[EXTRAIT]:
# MAIL "plante" - ... ne répond plus!



## koalakicsi (3 Juillet 2008)

Bonjour,

Depuis hier, alors que la seule mise à jour que j'avais faite était celle d'airport, le programme MAIL se lance, relève le courrier des différentes adresses puis "s'arrête" ... J'ai le disque multicolore qui tourne sans arrêt, ...
La seule solution est de forcer le programme à quitter.
Depuis,
- J'ai fait la mise à jour 10.5.4
- J'ai réparer les autorisations
- J'ai placé MAIL à la corbeille et l'ai remplacé par une version d'avant hier via Time Machine
...
Mais toujours le même problème!

Merci à ceux qui ont des pistes pour m'aider.

Bernard


MacGe ne plante pas, mais "Applications" ne répond pas &#8230; aux questions sur les logiciels "internet", c'est "Internet et réseau" qui le fait. On y va !


----------



## pascalformac (3 Juillet 2008)

qu'est ce que t'appelles placé Mail à la poubelle?
le fichier Mail.app?
le dossier Mail de ta biblio?
tous les fichiers liés à mail ?


( reconstruire les bal déplacer la plist et/ou quelques autres fichiers dont le légendaire envelope index , aurait sans doute suffit , sauf si c'est UN message qui fait coincer, ca arrive)


----------



## koalakicsi (3 Juillet 2008)

Bonjour,

Je viens d'avoir une discussion avec un gars sympa qui travaille chez Apple.
On a cherché dans les logs ... et trouvé.
C'était le logiciel HTTPMAIL qui provoquait le plantage.
Il semble que les mises à jours de Léopard n'apprécie pas ce logiciel.
On l'a supprimé et tout semble redevenu normal. 

Merci

Bernard


----------



## tabasko (6 Juillet 2008)

Bonsoir,

J'ai exactement le même problème (survenu il y a moins d'une semaine, mais je ne sais plus quand exactement).

J'ai rien trouvé du nom "HTTPMAIL" ....

Rien n'y fait ... lorsque cela m'arrive j'ai en face de mon compte mail l'animation qui tourne comme si cela interrogeait mon compte ... Rien ne se passe ... je suis obligé de "forcer à quitter".

lorsque cela m'arrive, j'ai remarqué qu'il m'était impossible "d'obtenir les informations du compte" (la dernière option lorsque clique droit sur un compte Mail.) Comme si Mail.app n'arrivait vraiment semblablement plus à ce connecter au serveur.

[EXERCICES]:
A - Dans la discussion sur le blocage de Mail, énumérez les mesures que koalakicsi dit avoir prises, dans la liste qui suit « Depuis, ».
B - Écrivez la suite de la discussion sur le blocage de Mail, à partir de la dernière phrase du message de tabasko.

[MATÉRIEL FOURNI]:
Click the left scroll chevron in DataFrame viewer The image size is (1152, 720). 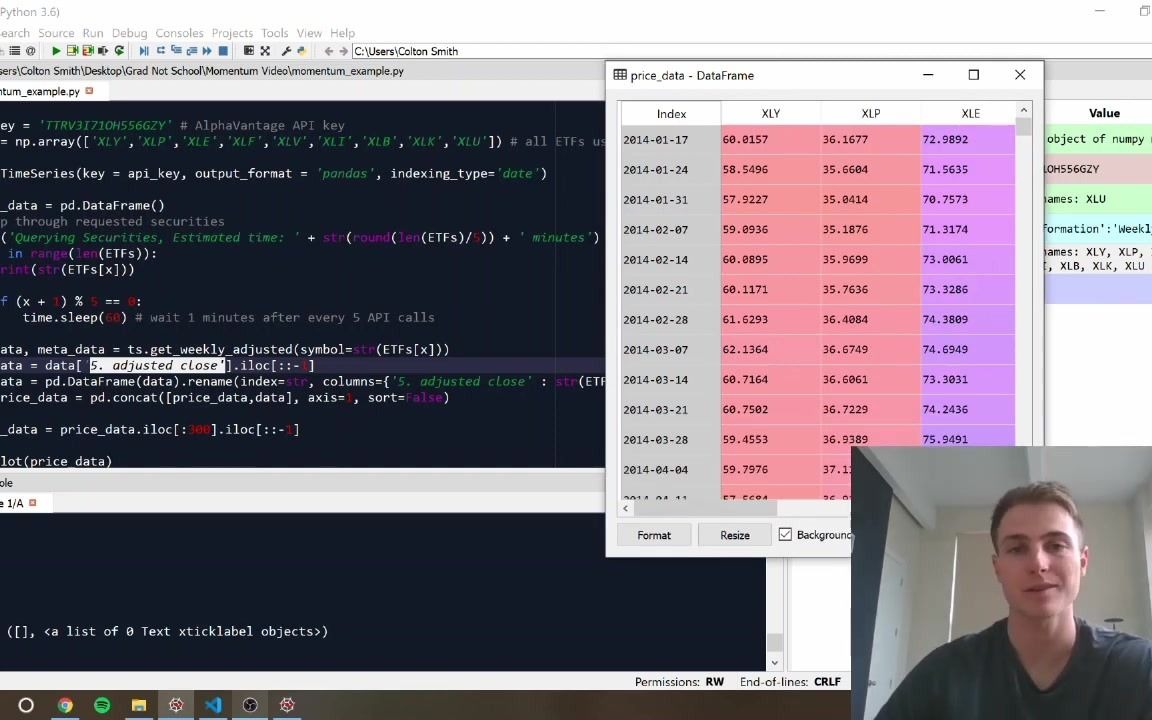(x=625, y=508)
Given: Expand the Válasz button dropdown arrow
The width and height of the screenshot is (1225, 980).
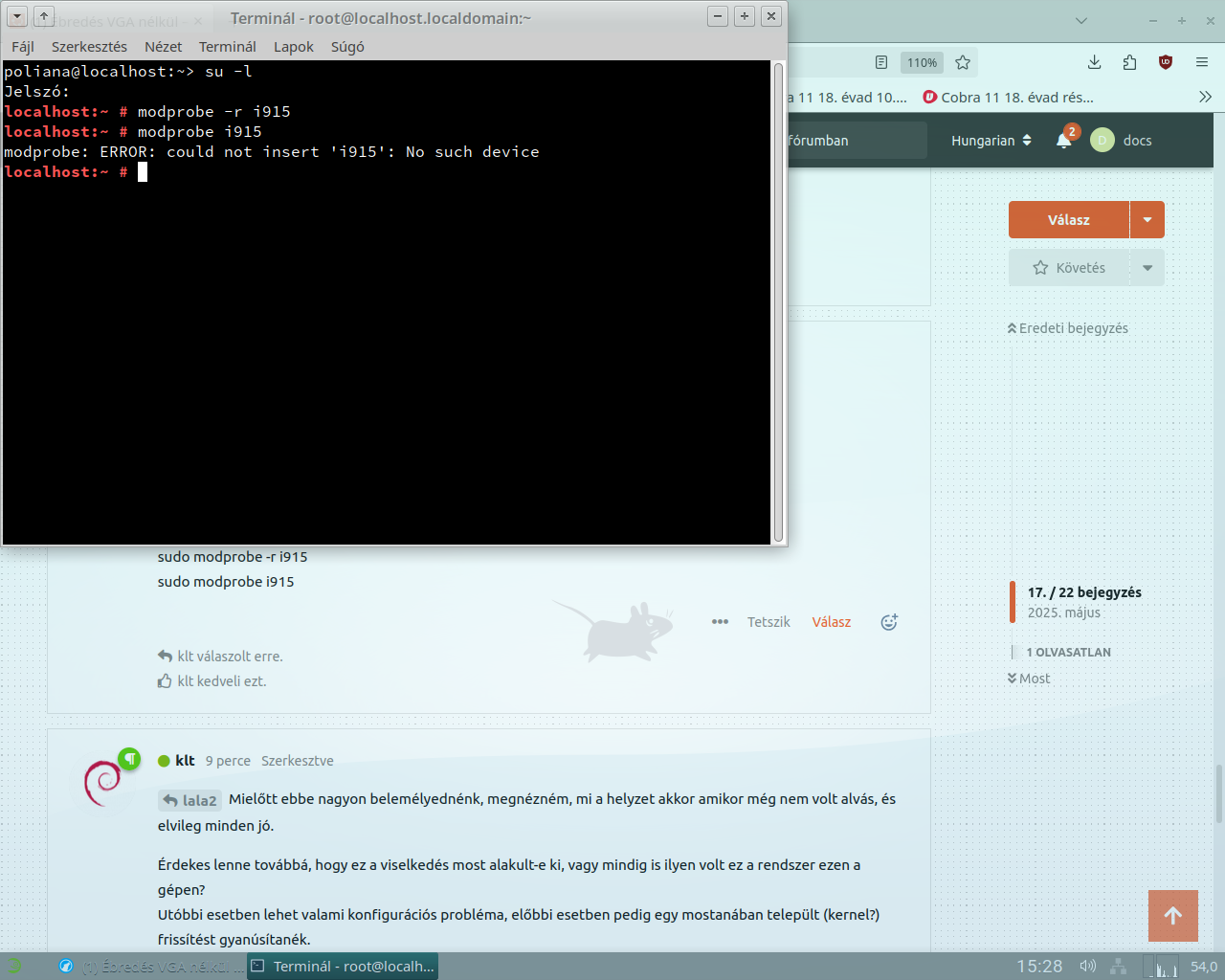Looking at the screenshot, I should click(1147, 219).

[RÉPONSES PAR EXERCICE]:
A -
- La mise à jour 10.5.4
- La réparation des autorisations
- La mise de Mail à la corbeille et son remplacement par une version d'avant-hier via Time Machine

B -
Cela me le fait sur un compte FREE , et un compte d'un domaine perso ... donc rien avoir avec le FAI ou le fournisseur de la boite mail ...

Je suis convaincu que c'est Mail.app qui tourne de l'oeil.

Je prends toutes vos pistes ...


----------



## etudiante31 (6 Juillet 2008)

salut  à tous !!

J'ai le meme soucis depuis 3 ou 4 jours mail ne relève plus mon courrier pourtant de par l'application amsn je sais que j'ai des messages. Mon compte est sur hotmail .
Mail de lance et releve le courrier mais rien ne se passe. Alors j'essaie d'aller directement sur le site e hotmail qui est maintenant pass sous "mail live" et ça ne charge indéfiniment 
bref impossible d'accéder à mes messages 

Une idée ???? 

Merci d'avance


----------



## pascalformac (6 Juillet 2008)

etudiante31 a dit:


> Une idée ????


oui
en parler dans LE sujet central hotmail dans Mail
( énorme)


----------



## tabasko (6 Juillet 2008)

Et c'est où le sujet central ?


----------



## pascalformac (6 Juillet 2008)

tuto
recherche avancée 
hotmail  +Mail  ( repecter l'espace avant le +)

restriction  titre 
et tu tombes dessus


----------



## tabasko (6 Juillet 2008)

Merci .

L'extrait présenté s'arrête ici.